DoubleMerlin's picture
DoubleMerlin

Sourdough Revival and Dilemmas

Hello,

My sourdough starter has been acting up the past couple of months, having become incredibly proteolytic. It has been taking about 4 hours to double, but by the time it's doubled, the gluten has essentially dissolved, leaving me with flat, dense loaves.

To remedy this, I brought out my back-up starter from back in November when my loaves were beautiful. It revived very quickly in my current average 80˚F weather.

I have yet to bake a loaf with the newly revived starter, letting it acclimate before seeing what it can do. My big question is: do I abandon the other starter, the one that has been kept continuously since September (and given to me with a claimed age of 13 years)? If it has become this proteolytic, will it stay that way? The breads I've made with it recently have had a real nice sour, slightly cheesy flavor, but they're consistently too dense and flat.

I realize the top priority is to make a loaf with the revived starter, but what do I do from there? Should I mix the two to try to get the best of both? Or will I just end up with the worst of each?

-Rob

golgi70's picture
golgi70

Maybe if you built a stiff starter you could revive it and prolong it's life.  What is the seed:flour ratio when you feed it?  Maybe you just need to reduce the inoculation with the warm weather?  I've yet to have a starter die on me but I've brought a few back to life (other's cultures that were neglected).  My understanding though is this tends to happen more often with liquid starters than stiff starters.  How much scientific backing there is for this????  Worst case scenario you got a new culture (or another culture) that is alive and well.  Just be sure to make a new backup.

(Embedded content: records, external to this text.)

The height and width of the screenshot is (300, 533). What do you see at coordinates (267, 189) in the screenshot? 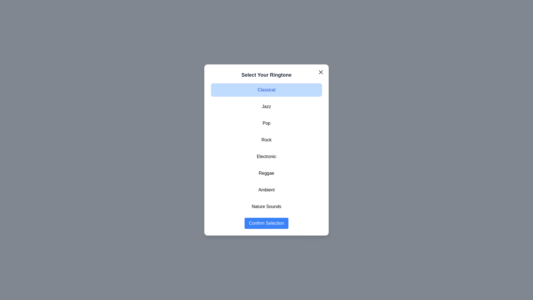
I see `the ringtone Ambient from the list` at bounding box center [267, 189]. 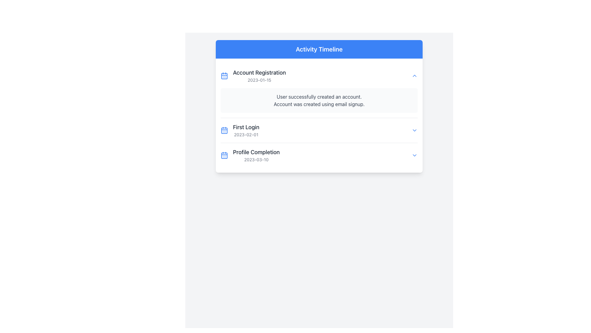 I want to click on the static text label that displays the timestamp for the 'First Login' event, located in the 'Activity Timeline' panel under the 'First Login' section, so click(x=246, y=134).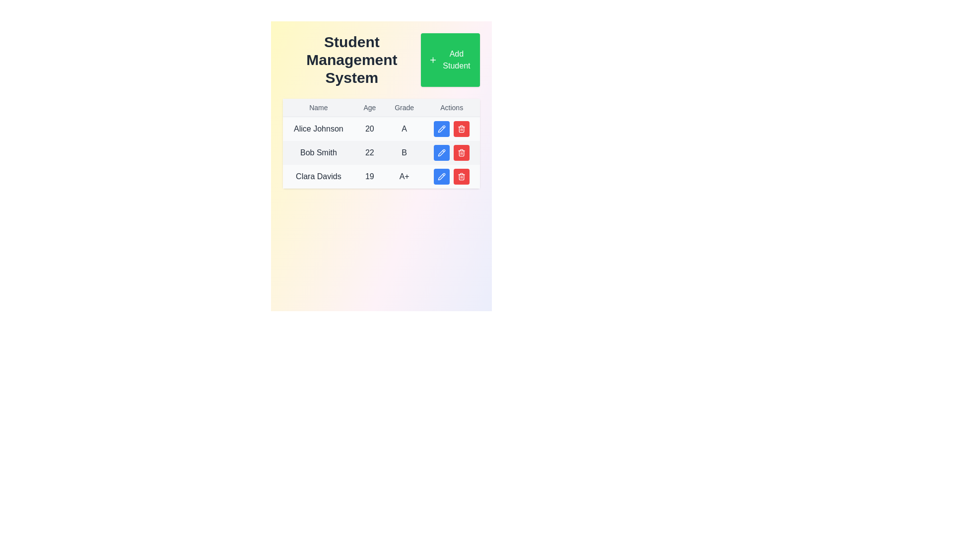 The width and height of the screenshot is (953, 536). What do you see at coordinates (369, 176) in the screenshot?
I see `the 'Age' text label for the student 'Clara Davids' located in the third row and second column of the table` at bounding box center [369, 176]. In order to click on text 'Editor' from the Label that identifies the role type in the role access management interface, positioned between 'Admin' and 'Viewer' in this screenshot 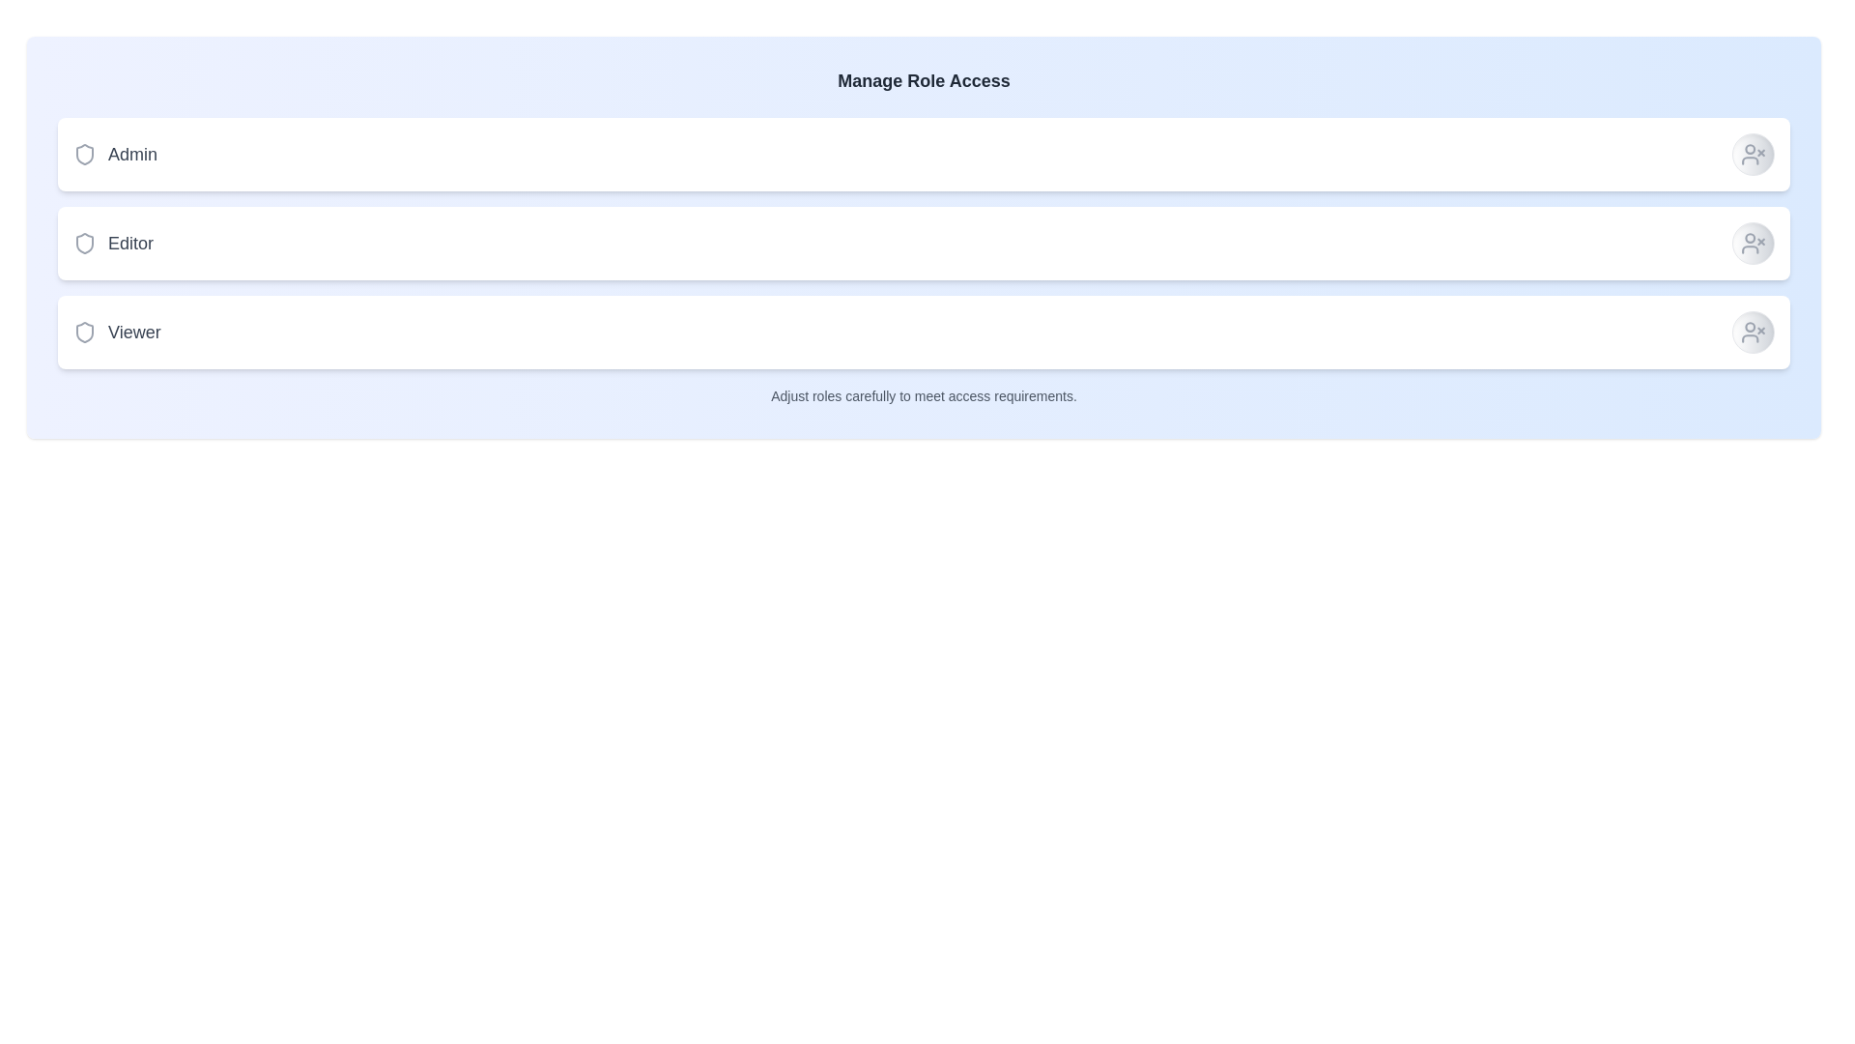, I will do `click(129, 242)`.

Hope this helps and you can bring it back to good health

Josh

aroma's picture
aroma

I wouldn't be too concerned with the claimed age as by now that starter will be unique to your environment.  Why not try a new starter based on rye - they are so much easier to maintain and can be converted to whatever flour you want.

Cheers

doughooker's picture
doughooker

It might be a fun experiment to pick up a cheap pH meter (and calibration solution) and measure the pH of your starter. It might reveal something; it might not.

WoodenSpoon's picture
WoodenSpoon

I would reduce the heck out of your inoculation, also how are you keeping it/feeding it?